If identifiable sections of that work are not derived from the Program, and can
be reasonably considered independent and separate works in themselves, then this License, and its terms, do not apply to those sections
when you distribute them as separate works.
But when you distribute the same sections as part of a whole which is a work based on the
Program, the distribution of the whole must be on the terms of this License, whose permissions for other licensees extend to the entire
whole, and thus to each and every part regardless of who wrote it.
Thus, it is not the intent of this section to claim rights or contest your rights to work written entirely by you; rather, the intent is to exercise
the right to control the distribution of derivative or collective works based on the Program.

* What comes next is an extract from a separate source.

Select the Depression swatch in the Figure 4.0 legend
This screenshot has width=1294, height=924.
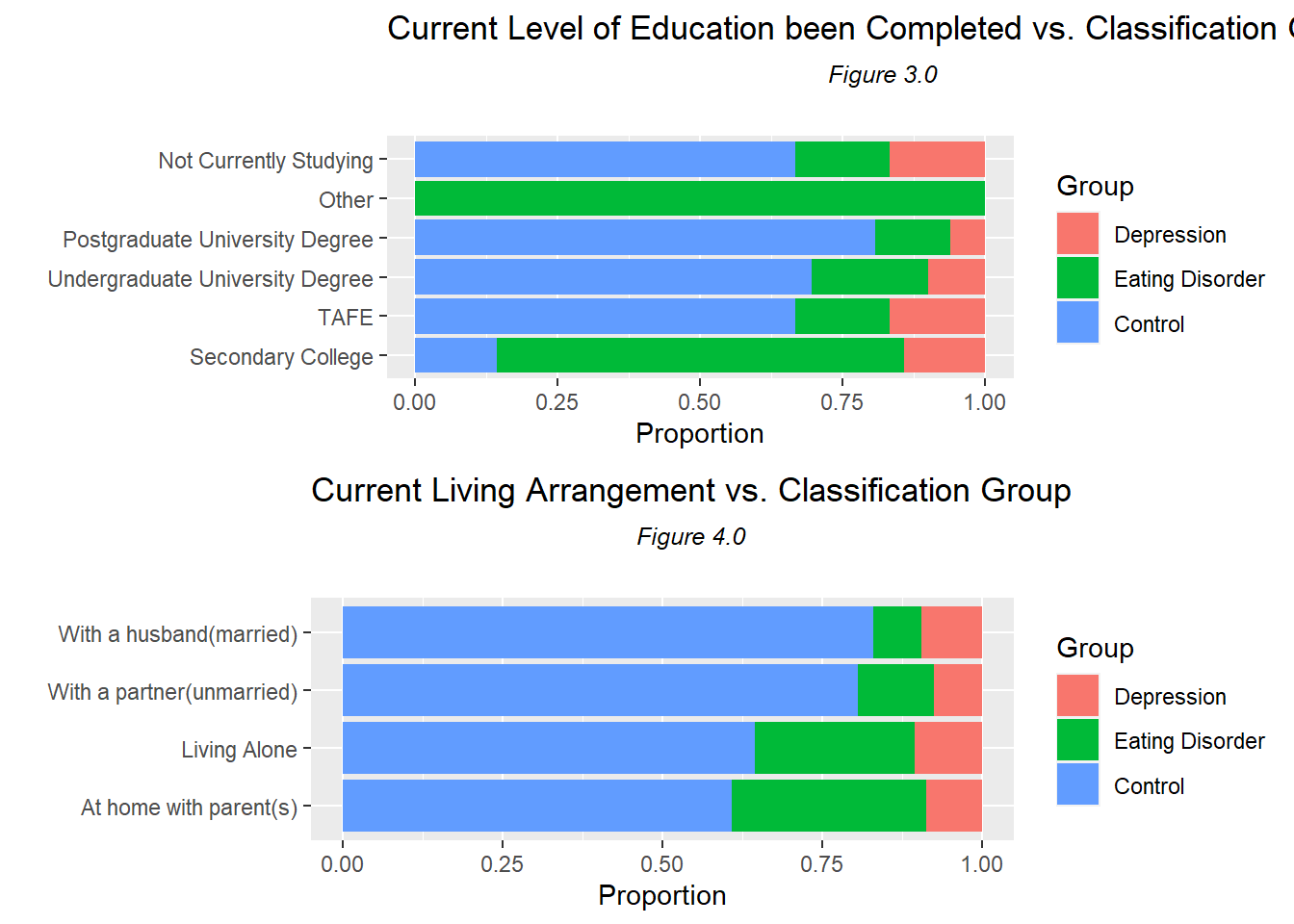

In addition, mere aggregation of another work not based on the Program with the Program (or with a work based on the Program) on a
volume of a storage or distribution medium does not bring the other work under the scope of this License.
3.
You may copy and distribute the Program (or a work based on it, under Section 2) in object code or executable form under the
terms of Sections 1 and 2 above provided that you also do one of the following:
a)
Accompany it with the complete corresponding machine-readable source code, which must be distributed under the
terms of Sections 1 and 2 above on a medium customarily used for software interchange; or,
b)
Accompany it with a written offer, valid for at least three years, to give any third party, for a charge no more than your
cost of physically performing source distribution, a complete machine-readable copy of the corresponding source
code, to be distributed under the terms of Sections 1 and 2 above on a medium customarily used for software
interchange; or,
c) Accompany it with the information you received as to the offer to distribute corresponding source code. (This
alternative is allowed only for noncommercial distribution and only if you received the program in object code or
executable form with such an offer, in accord with Subsection b above.)